Ali’s World

When my brother and I were growing up in Delhi, among our closest friends were our neighbours the Mukhopadhyay brothers. Each was a year junior to us, and it would seem natural that the elder siblings would form a close friendship and the younger would form a close friendship too. But the closeness extended with all pairs. Though the age gap between the oldest (me) and the youngest (Arpan Mukhopadhyay, a.k.a. Ali) was five years — a significant difference when you are ten and five respectively — we had a great deal of fun together. We ceased to be neighbours when Ali was in his teens, and I left Delhi soon after, but the memory of watching him evolve from an impossibly cute child to a somewhat problematic student to a talented footballer to an extraordinary artist remains fresh. And the memory is all that remains. Ali died, shockingly, in January 1999 at the age of 20, leaving behind bittersweet memories and several astonishing canvases.

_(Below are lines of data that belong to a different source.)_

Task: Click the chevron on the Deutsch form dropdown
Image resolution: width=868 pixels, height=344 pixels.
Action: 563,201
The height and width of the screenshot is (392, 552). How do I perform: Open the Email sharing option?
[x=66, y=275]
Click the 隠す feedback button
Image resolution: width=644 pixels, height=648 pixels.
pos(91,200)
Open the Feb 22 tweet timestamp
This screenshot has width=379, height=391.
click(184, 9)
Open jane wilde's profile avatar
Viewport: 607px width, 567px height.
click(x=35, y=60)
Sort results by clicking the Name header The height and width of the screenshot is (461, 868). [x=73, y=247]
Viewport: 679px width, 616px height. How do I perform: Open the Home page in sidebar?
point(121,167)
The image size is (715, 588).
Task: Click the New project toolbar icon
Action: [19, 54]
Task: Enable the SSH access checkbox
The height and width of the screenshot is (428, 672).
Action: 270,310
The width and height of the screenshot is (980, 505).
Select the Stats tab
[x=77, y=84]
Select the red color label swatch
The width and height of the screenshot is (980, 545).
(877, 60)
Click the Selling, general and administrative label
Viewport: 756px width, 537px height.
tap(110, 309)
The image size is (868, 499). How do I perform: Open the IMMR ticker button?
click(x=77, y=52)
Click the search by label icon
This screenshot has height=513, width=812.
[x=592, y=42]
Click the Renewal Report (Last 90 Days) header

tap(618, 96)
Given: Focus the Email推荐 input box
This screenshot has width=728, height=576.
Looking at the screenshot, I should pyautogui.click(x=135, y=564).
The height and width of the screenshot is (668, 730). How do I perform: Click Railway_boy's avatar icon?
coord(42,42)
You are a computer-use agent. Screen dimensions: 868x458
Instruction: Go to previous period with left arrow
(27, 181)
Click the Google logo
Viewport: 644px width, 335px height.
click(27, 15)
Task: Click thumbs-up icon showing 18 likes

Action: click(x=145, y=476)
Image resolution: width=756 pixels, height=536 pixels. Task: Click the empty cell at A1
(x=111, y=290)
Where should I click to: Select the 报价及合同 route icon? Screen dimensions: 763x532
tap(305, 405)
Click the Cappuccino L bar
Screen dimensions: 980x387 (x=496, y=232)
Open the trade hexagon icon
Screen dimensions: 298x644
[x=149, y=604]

Now, almost ten years later, Ali’s parents, brother, family and well-wishers have brought out a book, “Ali’s World”, published by Roli Books, available online here and soon to be available at bookshops across India, consisting of biographical notes and memories interspersed with nearly four dozen of his artworks. As part of its release, they are holding a two-day exhibition of 28 of his works at the India Habitat Centre, Delhi, on July 26 and 27, 2008. (I am typing this after having attended the first day.)

Looking through the exhibition and the prints in the book brought home to me, once again, what this young man had achieved at twenty. But I am probably too close to the picture to see it objectively, so let me quote an unbiased judge instead:

When I see Ali’s work I am mesmerised. I feel moved by what I see. His paintings engage and enrich me… I just loved his work. It gets you in the gut and speaks to you, moves
you.

So says actor and director Aamir Khan, in the foreword to the book; he clarifies that he had this reaction on first seeing the pictures, before knowing the personal story of Ali.

Why did Aamir Khan write the foreword? There one needs to get into the personal story. As I said above, Ali had a problematic childhood in many ways: partly his propensity to get into innumerable accidents (though nobody could have foreseen the one that eventually claimed him), and partly his very erratic performance in school: a mixture of immense talent and mediocre results. As his parents say in the book, though he was eventually diagnosed with dyslexia, awareness of such problems was not as common in those days as now. Thankfully, they followed their instincts in letting him choose his own path in life.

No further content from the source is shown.